- Set problem 1
In the forum thread below, which company made the aftermarket TCM already installed in the A4 car?
- Set problem 2
List every computer component that question 4 of the forum thread below names as something that could be swapped between the two cars.
- Set problem 3
Retype everything in the forum thread below from "He also understands" down to "(Nov 21, 2006)".

# 2 Goats swapping transmissions, expert help needed



## danieloneil01 (Dec 17, 2008)

First let me say I'm looking for answers or a direction where to ask to get the answers. I'm not looking for your opinion on the idea or suggestion about buying one with the right drivetrain. And sorry if you've seen this thread on all the gto websites. We're hoping to find the person that knows the answers. 


The person that is getting my M6 is doing all the work for free. It's a straight one for the other. He has a shop at his house with every tool and even a lift. He's no noob at working on cars just not familiar with the whole computer system on the car . His is an '05 with a built Level VI 4L65E and he's getting my M6 with a monster 3 from my '06. Here's the questions we need answers to.

1. Does he have to swap PCMs? Or can they be tuned respectively for their new applications?



His car (the A4) already has an aftermarket TCM from Lingenfelter. 

2. Do the TCMs also have the VINs "programmed" into them? 

3. If so, is he going to have to have that re-programmed as well when he installs it into my car? 



He also understands he's going to have to deal with re-programming the DICs....which are also VIN-matched, as he understands it. 

4. Would it just be simpler to swap every computer component from each car...PCM, BCM, TCM, DIC, etc???



I appreciate any help I can get related to getting this accomplished.


----------



## mechanic58 (Nov 21, 2006)

- Information given
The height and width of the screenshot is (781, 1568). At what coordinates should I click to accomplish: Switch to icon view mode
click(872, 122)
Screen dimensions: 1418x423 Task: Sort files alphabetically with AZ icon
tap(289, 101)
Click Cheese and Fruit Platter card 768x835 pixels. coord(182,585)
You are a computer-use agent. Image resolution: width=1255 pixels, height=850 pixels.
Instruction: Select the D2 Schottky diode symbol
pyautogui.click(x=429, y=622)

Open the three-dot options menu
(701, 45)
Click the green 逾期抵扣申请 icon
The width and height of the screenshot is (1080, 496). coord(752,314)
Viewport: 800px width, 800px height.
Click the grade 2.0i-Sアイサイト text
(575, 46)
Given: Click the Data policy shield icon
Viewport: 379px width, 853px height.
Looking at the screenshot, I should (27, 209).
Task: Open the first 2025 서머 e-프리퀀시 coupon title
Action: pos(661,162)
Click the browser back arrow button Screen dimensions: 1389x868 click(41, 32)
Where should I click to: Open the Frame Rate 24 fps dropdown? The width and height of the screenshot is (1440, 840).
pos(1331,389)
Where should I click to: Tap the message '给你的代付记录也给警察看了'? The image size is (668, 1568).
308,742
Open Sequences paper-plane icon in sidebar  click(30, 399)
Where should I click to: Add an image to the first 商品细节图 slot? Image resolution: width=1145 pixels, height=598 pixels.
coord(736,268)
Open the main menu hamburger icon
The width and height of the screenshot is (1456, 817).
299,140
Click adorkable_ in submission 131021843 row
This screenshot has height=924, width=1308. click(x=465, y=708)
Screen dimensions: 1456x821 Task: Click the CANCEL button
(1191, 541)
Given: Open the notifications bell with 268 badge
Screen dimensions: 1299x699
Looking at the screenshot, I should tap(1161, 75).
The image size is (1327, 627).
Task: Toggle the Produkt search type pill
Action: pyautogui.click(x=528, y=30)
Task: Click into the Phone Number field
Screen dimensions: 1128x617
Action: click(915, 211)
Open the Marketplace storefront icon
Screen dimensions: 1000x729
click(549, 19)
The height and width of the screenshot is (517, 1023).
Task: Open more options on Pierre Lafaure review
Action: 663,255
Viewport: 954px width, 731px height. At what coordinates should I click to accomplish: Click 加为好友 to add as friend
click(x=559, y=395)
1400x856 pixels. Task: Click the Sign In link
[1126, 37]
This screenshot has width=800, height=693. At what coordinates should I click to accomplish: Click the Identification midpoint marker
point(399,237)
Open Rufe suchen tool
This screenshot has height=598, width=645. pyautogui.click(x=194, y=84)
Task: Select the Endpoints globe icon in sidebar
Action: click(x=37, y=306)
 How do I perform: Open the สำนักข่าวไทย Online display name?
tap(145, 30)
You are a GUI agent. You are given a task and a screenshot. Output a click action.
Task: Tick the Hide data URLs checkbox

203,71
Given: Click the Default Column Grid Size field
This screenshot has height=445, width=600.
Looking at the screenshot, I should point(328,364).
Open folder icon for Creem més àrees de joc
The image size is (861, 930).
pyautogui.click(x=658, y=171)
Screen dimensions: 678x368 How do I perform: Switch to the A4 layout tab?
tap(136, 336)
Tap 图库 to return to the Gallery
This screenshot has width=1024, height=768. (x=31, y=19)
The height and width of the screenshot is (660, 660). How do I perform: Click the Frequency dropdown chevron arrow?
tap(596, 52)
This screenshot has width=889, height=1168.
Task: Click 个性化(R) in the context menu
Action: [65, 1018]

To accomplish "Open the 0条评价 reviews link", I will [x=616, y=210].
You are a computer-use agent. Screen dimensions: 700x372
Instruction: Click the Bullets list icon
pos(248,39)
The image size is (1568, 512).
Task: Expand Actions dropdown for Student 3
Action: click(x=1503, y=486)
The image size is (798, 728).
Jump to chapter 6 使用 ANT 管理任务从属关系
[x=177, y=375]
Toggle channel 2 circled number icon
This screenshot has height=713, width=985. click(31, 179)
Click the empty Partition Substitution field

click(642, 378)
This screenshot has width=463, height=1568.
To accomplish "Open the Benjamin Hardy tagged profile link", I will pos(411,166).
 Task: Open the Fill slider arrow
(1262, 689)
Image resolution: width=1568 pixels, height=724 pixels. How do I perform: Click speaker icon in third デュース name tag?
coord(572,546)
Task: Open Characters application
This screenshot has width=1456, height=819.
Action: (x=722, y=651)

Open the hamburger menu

- Correct output 1
Lingenfelter

- Correct output 2
PCM, BCM, TCM, DIC

- Correct output 3
He also understands he's going to have to deal with re-programming the DICs....which are also VIN-matched, as he understands it. 

4. Would it just be simpler to swap every computer component from each car...PCM, BCM, TCM, DIC, etc???



I appreciate any help I can get related to getting this accomplished.


----------



## mechanic58 (Nov 21, 2006)